## WHAT THE EXERCISE ASKS
Set down nothing except the lines starting at the one with "Instruction: Toggle breakpoint dot on line 12" and ending at the final line of the material, each word for word.

-=-=-

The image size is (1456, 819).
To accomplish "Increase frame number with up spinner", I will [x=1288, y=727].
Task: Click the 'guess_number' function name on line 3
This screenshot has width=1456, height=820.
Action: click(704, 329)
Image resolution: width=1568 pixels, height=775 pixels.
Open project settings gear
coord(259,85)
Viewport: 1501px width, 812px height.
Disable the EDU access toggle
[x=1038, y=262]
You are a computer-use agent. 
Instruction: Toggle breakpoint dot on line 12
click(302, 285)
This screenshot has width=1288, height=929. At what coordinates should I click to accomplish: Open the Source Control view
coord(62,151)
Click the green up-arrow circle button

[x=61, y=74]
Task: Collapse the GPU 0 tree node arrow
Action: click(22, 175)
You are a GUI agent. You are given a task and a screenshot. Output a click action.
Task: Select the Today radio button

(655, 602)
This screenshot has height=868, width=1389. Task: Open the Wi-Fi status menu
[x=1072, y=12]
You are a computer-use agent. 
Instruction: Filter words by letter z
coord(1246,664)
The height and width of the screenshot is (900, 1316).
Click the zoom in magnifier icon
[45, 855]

-=-=-

## WRITTEN REPLY
Instruction: Toggle breakpoint dot on line 12
click(302, 285)
This screenshot has width=1288, height=929. At what coordinates should I click to accomplish: Open the Source Control view
coord(62,151)
Click the green up-arrow circle button

[x=61, y=74]
Task: Collapse the GPU 0 tree node arrow
Action: click(22, 175)
You are a GUI agent. You are given a task and a screenshot. Output a click action.
Task: Select the Today radio button

(655, 602)
This screenshot has height=868, width=1389. Task: Open the Wi-Fi status menu
[x=1072, y=12]
You are a computer-use agent. 
Instruction: Filter words by letter z
coord(1246,664)
The height and width of the screenshot is (900, 1316).
Click the zoom in magnifier icon
[45, 855]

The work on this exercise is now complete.